Myanmar Climate Change Policy (2019) – (ENG & MYA)
Date: 19 December 2017
After six months of redrafting and deliberation, Yangon will lay down the latest version of the Yangon City Development Law very soon, Yangon Hluttaw bill committee chair U Thein Myint told The Myanmar Times.
The bill, which was drawn up with the help of 31 experts and nine members of parliament in line with the State Counsellor's instructions, has already drawn fierce criticism, particularly from the professional community.
Within the engineering community, for example, the view is that at least half the bill will need to be revised, veteran engineer U Kyaw Kyaw Naing said.
One of the clauses in the new bill that has come under fire is section 409, which stipulates a fine of K1 million -K5 million on contractors, architects, engineers or civil engineers working without a license from the Yangon City Development Committee (YCDC).
Individuals engaged in those professions said that have already obtained certificates of qualification from the relevant professional bodies. They stressed the Myanmar Engineering Council Law and Myanmar Architect Council Law are enacted at the Union level and should take precedence over the Yangon City Development Law.
"If the bill is enacted, any engineer or architect who is already registered with the engineering council or architect council and has paid the annual fees will have to apply for another license from the YCDC to work," said Ko Soe Myint Tun, a qualified senior engineer.
"The new bill has shortcomings for both engineers in Yangon and people across the nation," he stated.
Monopoly of rights
The other issue is if the new bill is enacted, power to govern the development of Yangon will be monopolised by the YCDC. "The new bill confers all rights to the development committee, which is worrying," said Ko Soe Myint Tun.
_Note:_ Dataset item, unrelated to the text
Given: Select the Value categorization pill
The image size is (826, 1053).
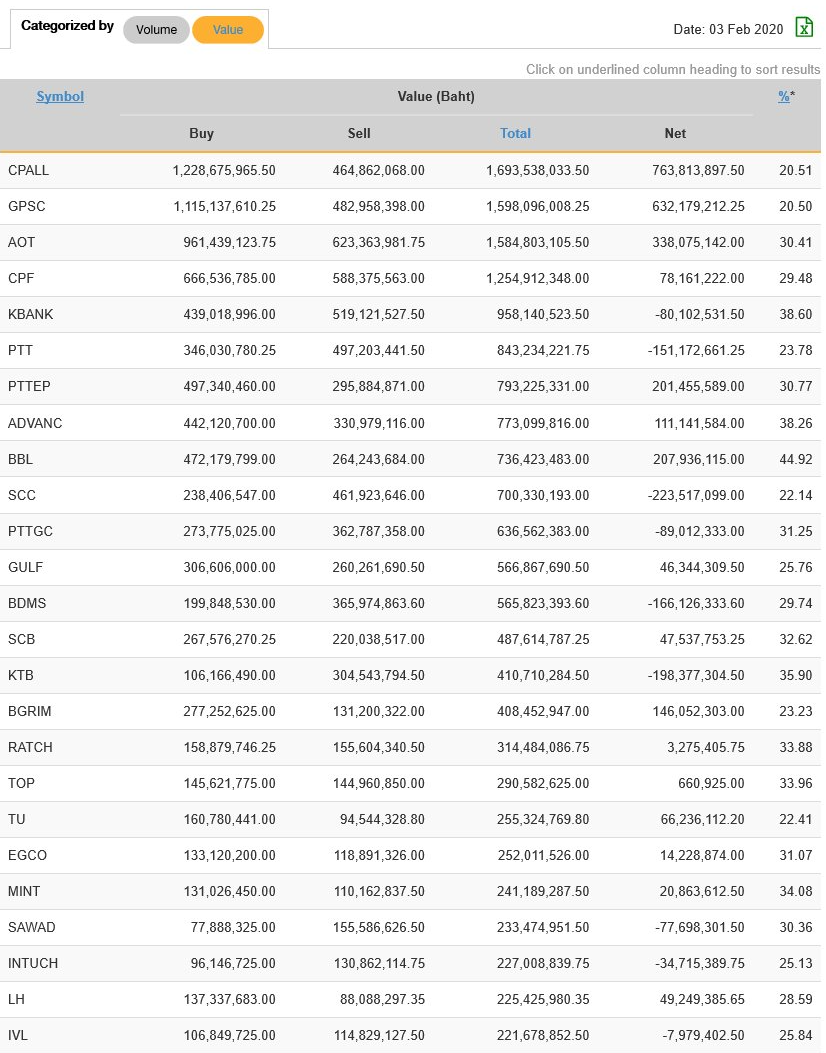Looking at the screenshot, I should pos(228,30).
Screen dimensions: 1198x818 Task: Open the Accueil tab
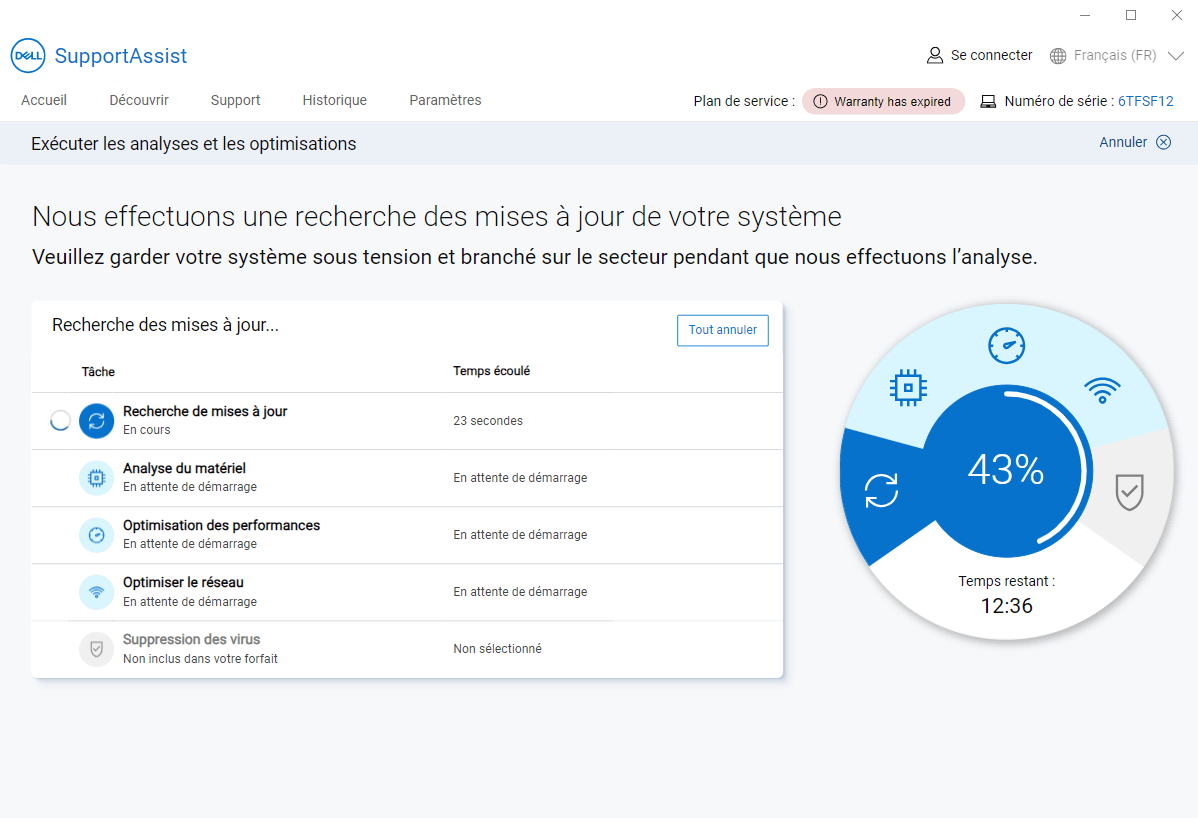[44, 100]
For example, residents have no right to sue against any wrongdoing by members of the YCDC.
Furthermore, residents are not permitted to inspect the YCDC's revenue and expenditure. "The accounts should be available to for the public's inspection. Many sections of the bill contain restrictions, but responsibility and accountability cannot be found anywhere," U Kyaw Kyaw Naing said.
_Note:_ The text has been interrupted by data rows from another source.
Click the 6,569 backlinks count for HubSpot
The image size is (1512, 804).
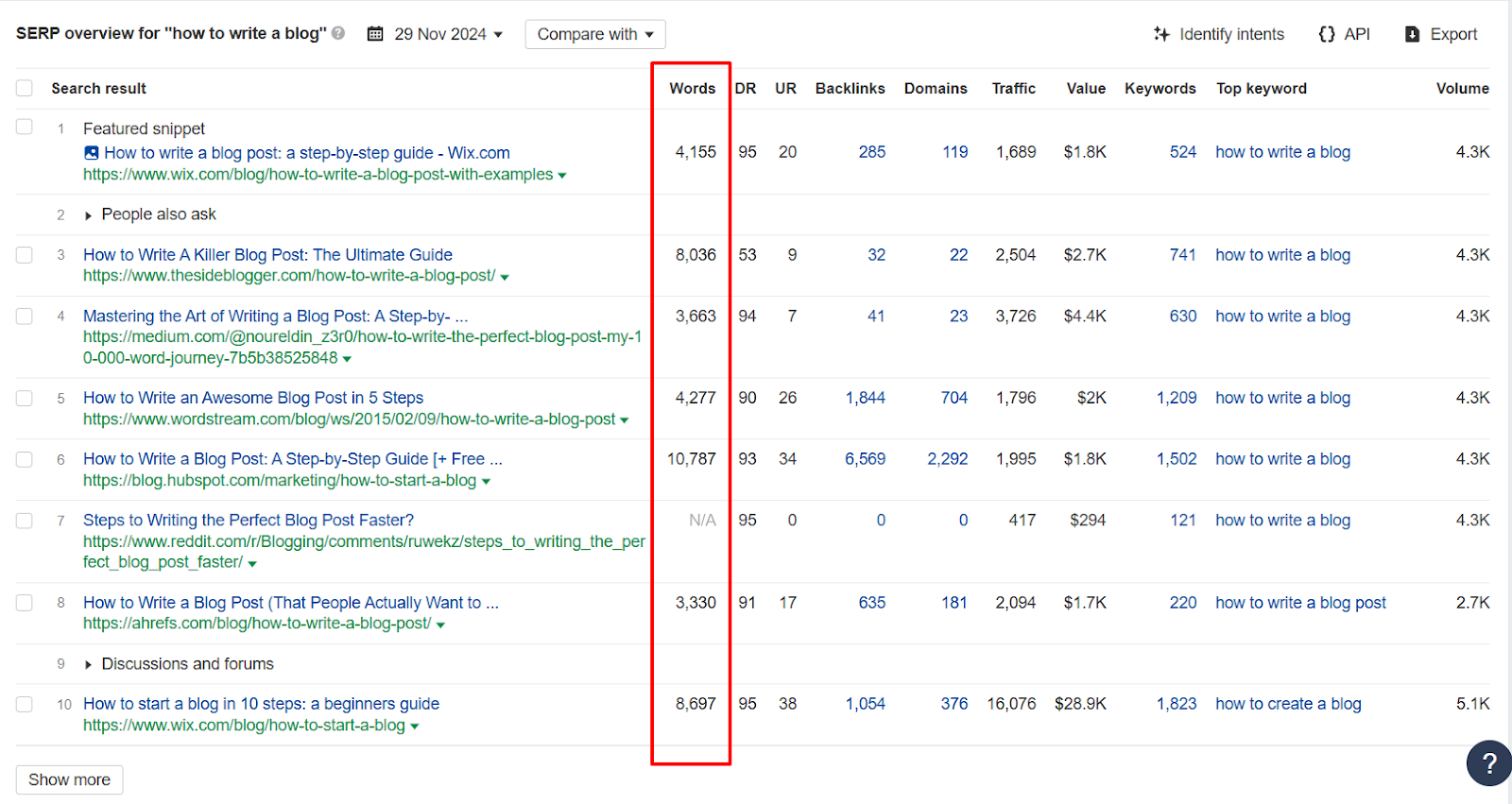(865, 459)
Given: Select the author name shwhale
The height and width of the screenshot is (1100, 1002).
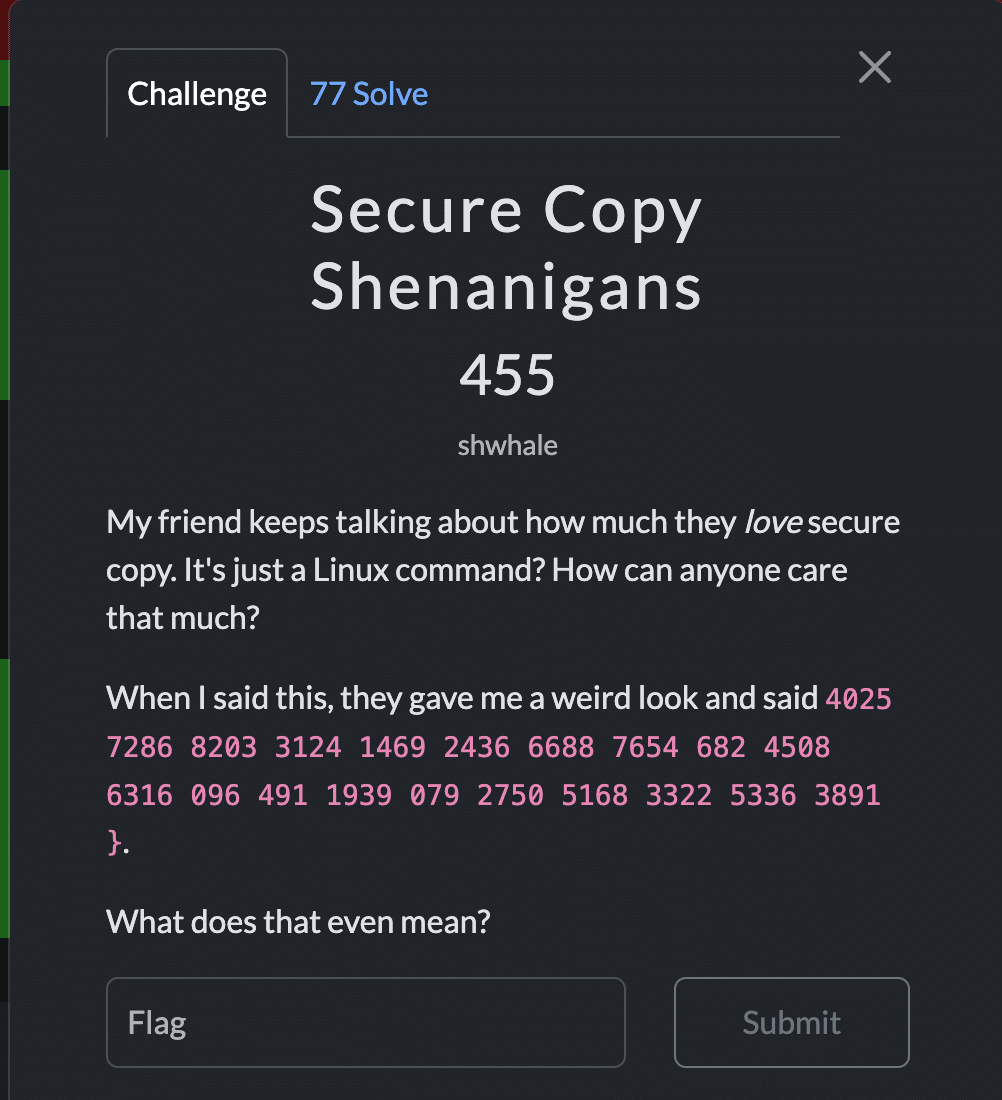Looking at the screenshot, I should point(507,445).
Also, as the new bill is "extremely complex," it will be very difficult for the public to understand the pros and cons. "They may understand only after reading the bill repeatedly readings," the engineers pointed out.
Some other sections of the upcoming bill will also need to be reconsidered. Included in the list of new regulations is a fine of K1 million-K5 million on Yangon water treatment facilities for the disposal of untreated waste water into the public sewage system.
Engineers said the fines are not commensurate to the cost of installing a water treatment facility and will not deter the irresponsible disposing of wastewater. The cost to build a water treatment facility is around K200 million-K300 million.
As such, many owners are likely to just pay the fine for not complying with the regulations.
In addition, the punishments for committing severe crimes which have repercussions on the public are not strict enough compared to minor crimes. "The punishment for severe crimes is too relaxed and almost equal to minor crimes. It is very dangerous," U Kyaw Kyaw Naing said.
Some other new clauses in the upcoming bill involve approvals for housing construction. Under section 87 of the law, if a person who applies for approval to build a house in Yangon receives no response from the YCDC within a prescribed period, approval is deemed to be granted and construction permitted to commence.
Meanwhile, "the quality of construction materials used in YCDC projects will be inspected at the committee's laboratories. Procedures and checks for quality will also be conducted by a team formed by the committee," said U Kyaw Kyaw Naing.
"The quality of the materials used in the projects of the YCDC will be checked at committee's laboratories and it will be allowed only if qualified. It is also stipulated that quality control will be done by the team formed by the committee." U Kyaw Kyaw Naing said.
Yangon in "chaos"
Since the urban planning duties of the Department of Urban and Housing Development were transferred to YCDC in 1990 under the prevailing development laws, Yangon city has descended into chaos, said Ko Soe Myint Tun.
"Even though the 2017 bill contains very detailed stipulations, professionals, especially, are not satisfied," he said. "We are not happy with the regional bill and cannot support it."
When contacted, U Thein Myint, chair of Yangon Region Hluttaw bill committee, said he was unable to make any comments as the bill has not reached the Hluttaw yet. However, the bill will be discussed at the upcoming Hluttaw sessions and suggestions on revising the bill will be taken into consideration, he added.
Currently, stipulations under the 2014 Development Law are enforced in Yangon and as soon as the new bill passes in the Hluttaw, it will be disclosed to the public, he said.
Still, U Kyaw Kyaw Naing reckons the bill should be revised before passing the Hluttaw. The way he sees it, by the time the public is aware of the shortcomings of the law, it will be too late to make any amendments. "One thing is for sure," he said. "If unrevised, the bill will certainly come under fierce criticism."